Google security researchers say they’ve identified efforts by at least two nation state-backed hackers against the Trump and Biden presidential campaigns.
Shane Huntley, director for Google’s Threat Analysis Group, said in a tweet that hackers backed by China and Iran recently targeted the campaigns using malicious phishing emails. But, Huntley said, there are “no signs of compromise” and that the campaigns were both alerted to the attempts.
When reached by TechCrunch, a Google spokesperson reiterated the findings:
“We can confirm that our Threat Analysis Group recently saw phishing attempts from a Chinese group targeting the personal email accounts of Biden campaign staff and an Iranian group targeting the personal email accounts of Trump campaign staff. We didn’t see evidence that these attempts were successful. We sent the targeted users our standard government-backed attack warning and we referred this information to federal law enforcement. We encourage campaign staff to use extra protection for their work and personal emails, and we offer security resources such as our Advanced Protection Program and free security keys for qualifying campaigns.”

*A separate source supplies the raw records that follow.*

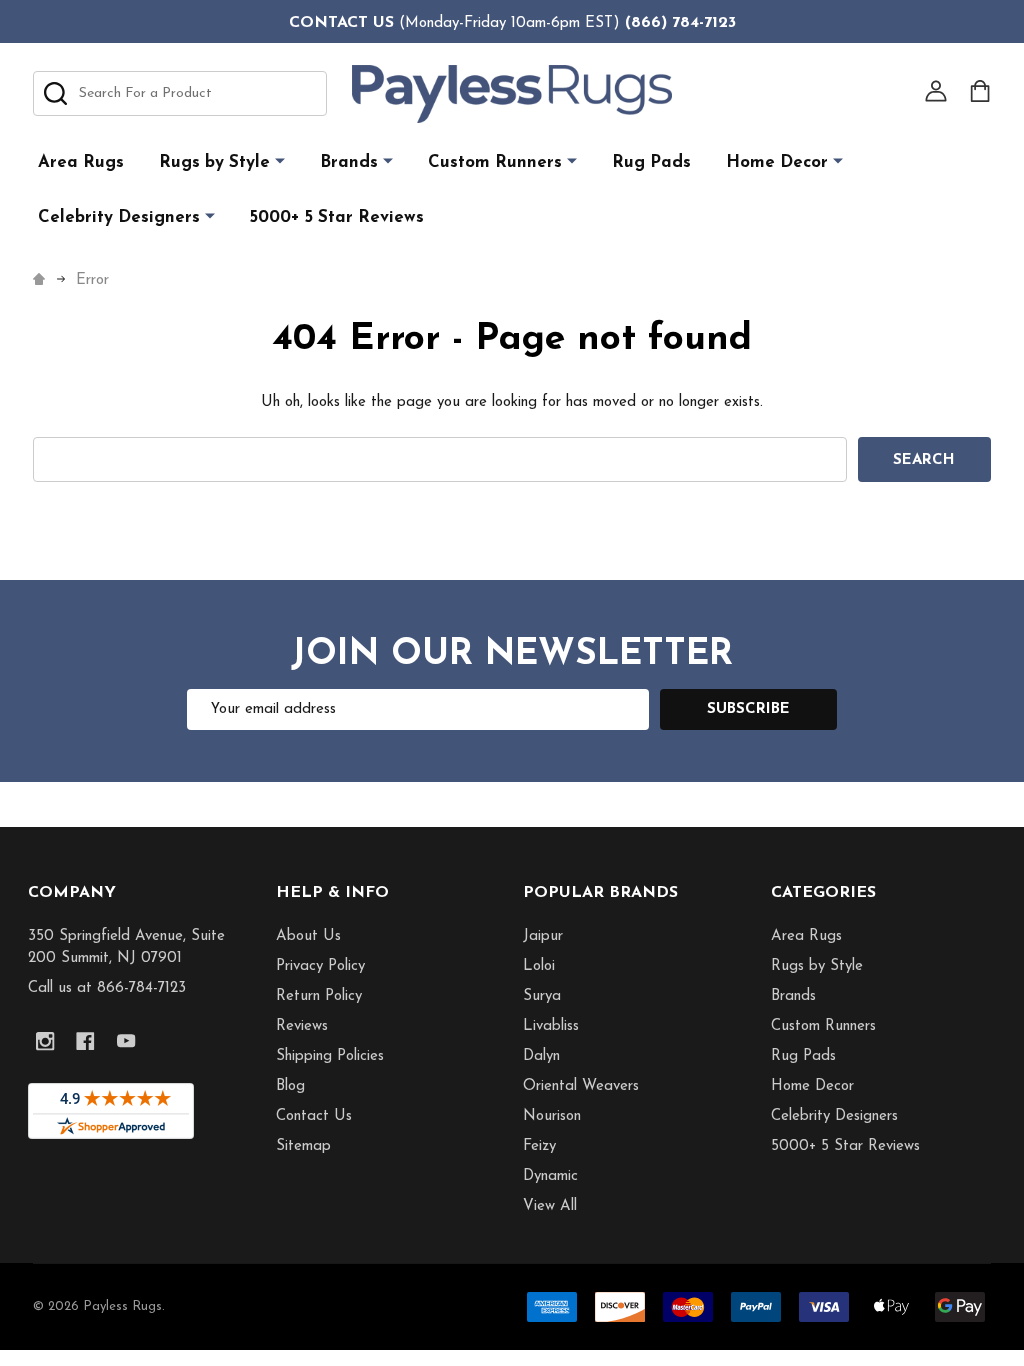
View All (550, 1206)
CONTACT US (341, 23)
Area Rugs (81, 162)
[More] (280, 161)
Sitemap (303, 1146)
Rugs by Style (214, 162)
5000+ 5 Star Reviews (337, 217)
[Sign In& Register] (936, 91)
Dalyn (541, 1056)
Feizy (539, 1146)
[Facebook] (85, 1041)
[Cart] (980, 91)
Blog (290, 1086)
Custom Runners (495, 162)
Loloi (539, 966)
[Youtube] (126, 1041)
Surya (542, 996)
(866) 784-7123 (680, 23)
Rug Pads (651, 162)
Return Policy (319, 996)
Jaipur (543, 936)
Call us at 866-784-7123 (107, 988)
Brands (349, 162)
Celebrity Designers (119, 217)
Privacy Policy (320, 966)
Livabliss (551, 1026)
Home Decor (777, 162)
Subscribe (748, 709)
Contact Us (314, 1116)
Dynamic (550, 1176)
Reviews (302, 1026)
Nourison (552, 1116)
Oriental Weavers (581, 1086)
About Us (308, 936)
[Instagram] (45, 1041)
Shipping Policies (330, 1056)
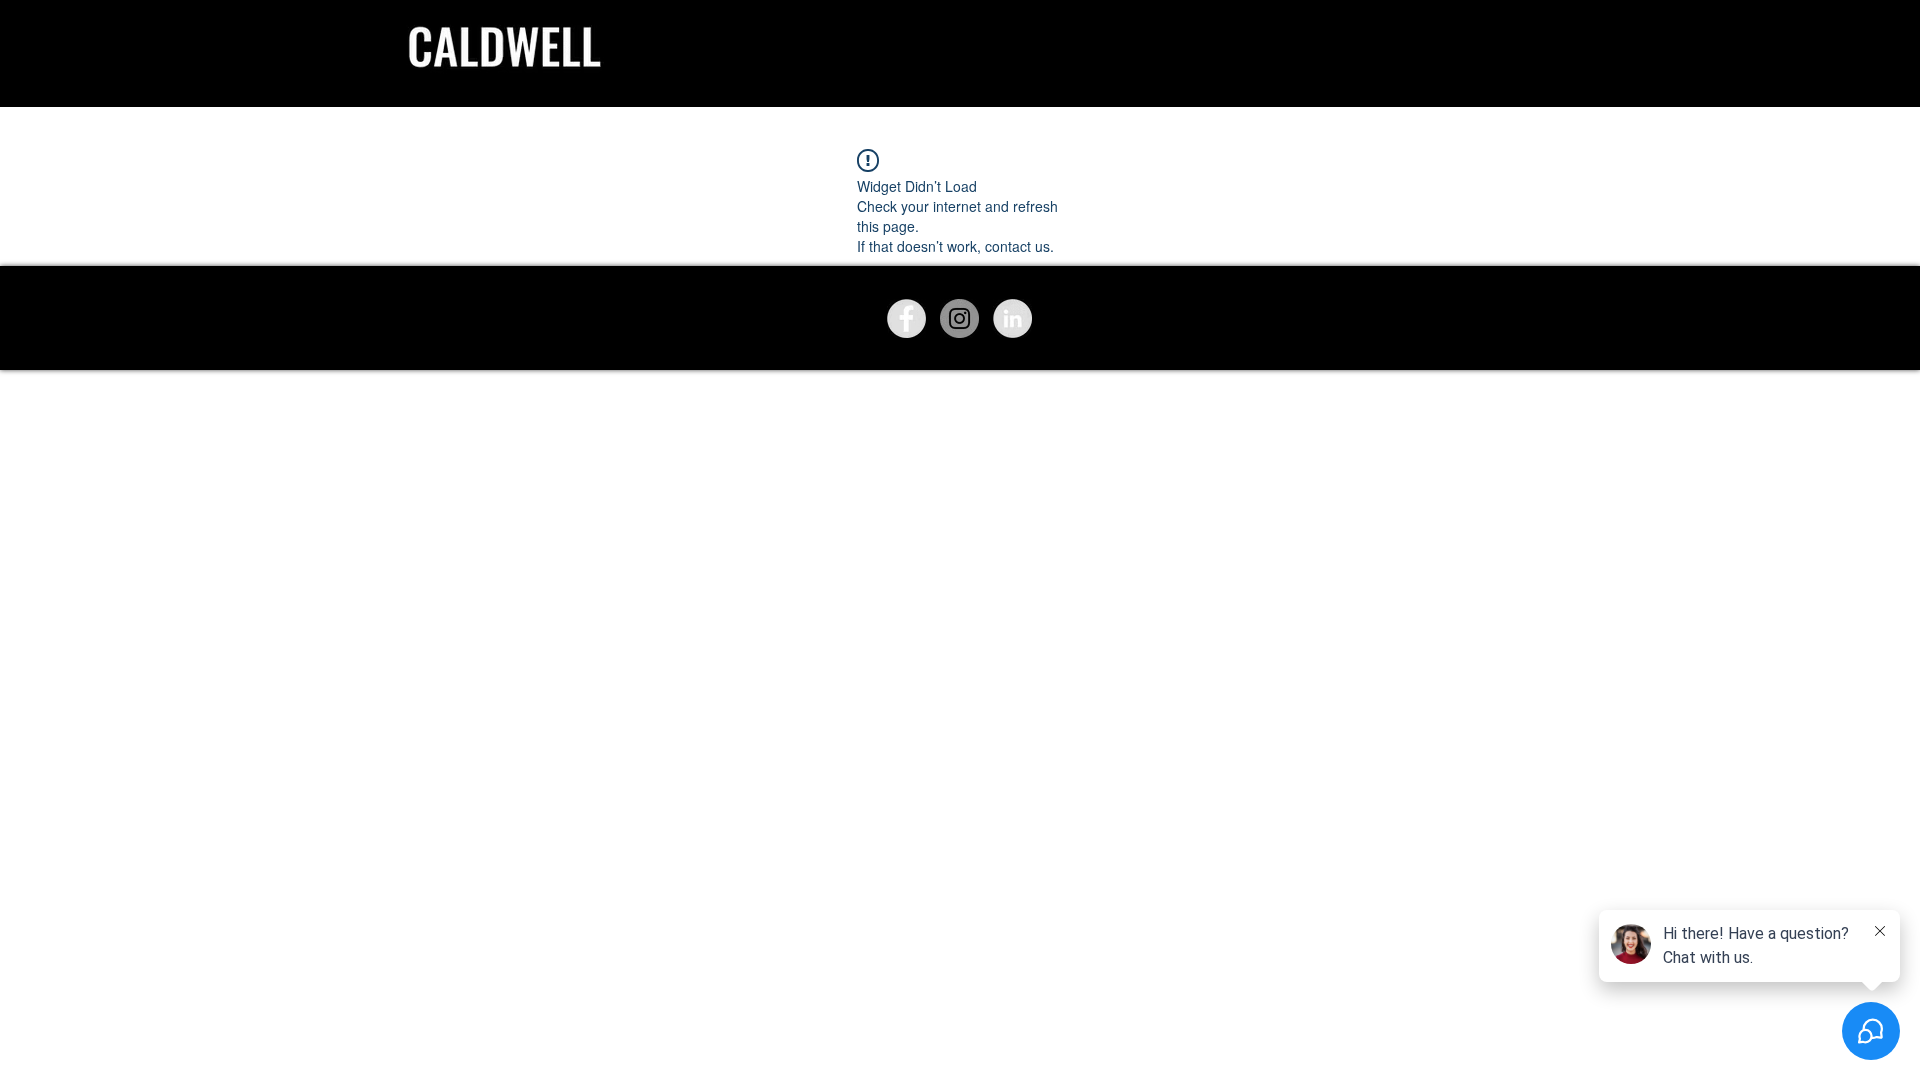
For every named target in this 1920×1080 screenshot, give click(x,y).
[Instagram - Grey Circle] (959, 318)
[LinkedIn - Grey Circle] (1012, 318)
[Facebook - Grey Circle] (906, 318)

Spokespeople for the Biden and Trump campaigns did not immediately comment. We’ll update if we hear back.
Huntley said in a follow-up tweet that the hackers were identified as China’s APT31 and Iran’s APT35, both of which are known to target government officials. But it’s not the first time that the Trump campaign has been targeted by Iranian hackers. Microsoft last year blamed APT35 group for targeting what later transpired to be the Trump campaign.
Since last year’s attempted attacks, both the Democrats and Republicans improved their cybersecurity at the campaign level. The Democrats recently updated their security checklist for campaigns and published recommendations for countering disinformation, and the Republicans have put on training sessions to better educate campaign officials.